TULSA, Okla. — Scammers targeted victims with everything from fake masks to COVID-19 grants to funeral payments.
Now, they're focusing on vaccine passports. Most of these scams are set up to look like they're coming from the U.S. government.
Sylvia, a grandmother who fell for the scam, received a call saying now that she'd been vaccinated, she must take a mandatory online COVID-19 test to make sure the vaccine is working in order to get a vaccine passport.
"We're planning to travel across country to see our grandchildren for the first time in more than a year," Sylvia said. "So, I wanted to make sure we do everything we're required to do in order to travel."
The scammer told Sylvia the test cost $25. So, she gave the scammer her checking account number to pay for two tests for her and her husband. Instead of taking $50 out of the account, the scammer took $500. The bank closed Sylvia's account when she reported the incident.
Other variations include texts or emails including links to a testing website, phishing for your personal and financial information.
It's important to remember there is no mandatory testing after vaccination. Tests can't be done online without a sample, and there are no required vaccine passports. So don't respond to any unsolicited emails or texts and hang up on anyone calling about COVID-19 testing.

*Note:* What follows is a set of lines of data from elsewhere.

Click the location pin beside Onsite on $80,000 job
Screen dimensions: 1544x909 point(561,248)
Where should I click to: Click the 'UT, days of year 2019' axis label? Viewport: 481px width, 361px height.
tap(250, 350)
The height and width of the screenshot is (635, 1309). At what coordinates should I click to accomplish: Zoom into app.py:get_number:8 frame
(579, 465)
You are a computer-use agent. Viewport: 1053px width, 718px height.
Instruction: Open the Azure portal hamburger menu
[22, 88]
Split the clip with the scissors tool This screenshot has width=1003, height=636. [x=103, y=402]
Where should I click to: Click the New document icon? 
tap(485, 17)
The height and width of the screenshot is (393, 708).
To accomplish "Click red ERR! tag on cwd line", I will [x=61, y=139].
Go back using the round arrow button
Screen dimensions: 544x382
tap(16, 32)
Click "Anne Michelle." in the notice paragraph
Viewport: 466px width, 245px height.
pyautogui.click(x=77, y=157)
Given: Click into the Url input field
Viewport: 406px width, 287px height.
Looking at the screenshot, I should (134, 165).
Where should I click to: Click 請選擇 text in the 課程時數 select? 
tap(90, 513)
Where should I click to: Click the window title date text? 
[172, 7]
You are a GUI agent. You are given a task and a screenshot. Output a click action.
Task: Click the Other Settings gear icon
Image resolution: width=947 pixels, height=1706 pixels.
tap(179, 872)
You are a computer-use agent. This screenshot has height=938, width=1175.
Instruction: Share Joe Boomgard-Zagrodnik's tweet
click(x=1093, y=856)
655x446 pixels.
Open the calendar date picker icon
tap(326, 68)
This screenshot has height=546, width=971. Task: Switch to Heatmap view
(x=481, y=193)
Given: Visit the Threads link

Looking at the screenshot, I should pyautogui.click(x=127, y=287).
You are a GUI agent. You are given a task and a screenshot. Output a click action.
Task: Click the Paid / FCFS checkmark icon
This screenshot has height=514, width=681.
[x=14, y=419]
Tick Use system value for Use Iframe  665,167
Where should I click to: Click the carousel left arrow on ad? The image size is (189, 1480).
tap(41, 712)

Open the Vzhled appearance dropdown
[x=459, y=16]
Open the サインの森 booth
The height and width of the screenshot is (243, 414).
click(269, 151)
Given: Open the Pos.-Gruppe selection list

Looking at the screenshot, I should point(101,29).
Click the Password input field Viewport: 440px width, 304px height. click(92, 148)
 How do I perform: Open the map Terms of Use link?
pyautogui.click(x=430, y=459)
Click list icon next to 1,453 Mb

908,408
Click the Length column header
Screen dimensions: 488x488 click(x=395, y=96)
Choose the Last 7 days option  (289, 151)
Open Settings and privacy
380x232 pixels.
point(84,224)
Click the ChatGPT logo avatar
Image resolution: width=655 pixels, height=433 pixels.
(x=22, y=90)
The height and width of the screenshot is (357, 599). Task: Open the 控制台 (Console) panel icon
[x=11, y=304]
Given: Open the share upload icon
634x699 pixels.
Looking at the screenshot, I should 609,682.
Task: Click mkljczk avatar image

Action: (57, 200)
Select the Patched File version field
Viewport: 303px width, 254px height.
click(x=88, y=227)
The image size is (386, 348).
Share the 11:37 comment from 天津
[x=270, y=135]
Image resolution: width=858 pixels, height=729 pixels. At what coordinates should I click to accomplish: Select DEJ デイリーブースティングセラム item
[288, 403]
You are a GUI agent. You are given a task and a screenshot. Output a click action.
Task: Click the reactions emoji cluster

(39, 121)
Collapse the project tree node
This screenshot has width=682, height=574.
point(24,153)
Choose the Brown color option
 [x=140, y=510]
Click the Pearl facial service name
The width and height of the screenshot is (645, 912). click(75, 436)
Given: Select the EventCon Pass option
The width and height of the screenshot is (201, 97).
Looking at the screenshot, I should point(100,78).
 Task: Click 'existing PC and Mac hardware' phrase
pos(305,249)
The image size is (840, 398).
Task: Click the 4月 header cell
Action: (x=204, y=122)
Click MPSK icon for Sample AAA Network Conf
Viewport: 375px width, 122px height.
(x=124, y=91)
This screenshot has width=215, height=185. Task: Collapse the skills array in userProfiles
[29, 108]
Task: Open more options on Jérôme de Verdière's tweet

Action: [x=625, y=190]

How to spot a COVID-19 scam:
- Government agencies usually don't communicate through text messages
- Go to the agency's website yourself, without clicking on a link, to verify any information you receive via text or email.
- Ignore instructions to text "STOP" or "NO" to prevent future texts, and don't hit unsubscribe to stop emails. That is a common ploy by scammers to confirm they have an actual, active number.
- Also, check for look-alikes
Be sure to do research and see if a government agency or organization mentioned in a text or email exists. Find contact information and call to see if what you've been told is legitimate.